As a child, Syvia herself swam competively, but had a mixed relationship with swimming clubs. She suffered bullying and name-calling while training and would purposefully underperform so as not to garner extra attention. She would also have her sister waiting by the side of the pool with a towel so she could cover herself up as soon as she got out. But the act of swimming itself had a therapeutic effect. “When I was in the water and swimming, I was happy,” she recalls.

Her swimming scheme now has the backing of former Olympic swimmer Sharon Davies – Sylvia’s own idol as a child: “I wish I’d known Sylvia all those years ago, when she often deliberately came fourth to avoid attention,” says Davies. “I could have been the shoulder she is offering others now.”

The recent film Wonder, based on a novel about a child with Treacher Collins syndrome – a rare genetic condition that affects the development of the bones and tissues of the face – has helped boost awareness around disfigurement, but Sylvia points out that the conversation has a long way to go in the public sphere. She particularly wants more positive role models to come forward and talk about their own experiences, especially in schools. “I want children to know that they do have support,” she says. “Not to let their disfigurement hold them back. If we don’t target children now in schools, they’ll end up how I was.”

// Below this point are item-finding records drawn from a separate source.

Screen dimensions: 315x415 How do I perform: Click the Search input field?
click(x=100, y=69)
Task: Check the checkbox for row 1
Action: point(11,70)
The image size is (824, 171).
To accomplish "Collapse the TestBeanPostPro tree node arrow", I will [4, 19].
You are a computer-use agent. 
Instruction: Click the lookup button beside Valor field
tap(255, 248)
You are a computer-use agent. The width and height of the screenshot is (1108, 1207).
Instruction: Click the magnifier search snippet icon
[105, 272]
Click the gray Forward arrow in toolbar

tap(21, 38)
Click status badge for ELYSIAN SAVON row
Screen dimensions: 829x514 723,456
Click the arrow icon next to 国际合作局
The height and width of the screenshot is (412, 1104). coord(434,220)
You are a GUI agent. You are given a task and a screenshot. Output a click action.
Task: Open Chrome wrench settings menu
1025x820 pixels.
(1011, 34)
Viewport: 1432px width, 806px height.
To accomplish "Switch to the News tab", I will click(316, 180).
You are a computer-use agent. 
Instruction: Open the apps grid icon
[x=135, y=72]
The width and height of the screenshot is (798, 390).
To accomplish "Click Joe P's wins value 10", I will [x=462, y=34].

She points to the pressure on children – and adults – to look a certain way, which has been exacerbated by social media. “Every person is unique. We should all accept our bodies the way they look. Stop trying to compare yourself to other people, or you’ll be doing that for the rest of your life.” She has recently been organising a swimwear photoshoot featuring models with a variety of disfigurements, disabilities and skin conditions and wants people, and brands, to see what it truly means to be inclusive.

The spate of recent acid attacks has particularly concerned her. “It’s an important time to be raising awareness of disfigurement and talk about it because people are being facially or bodily disfigured and it can take away their life, just like that.”

For Sylvia, the last year has been transformative. Having hidden her body, and had depression, anxiety and post-traumatic stress disorder, she now hopes her story will inspire others. “I’m lucky to be here today. I’m proud of my scars. I’m a survivor.”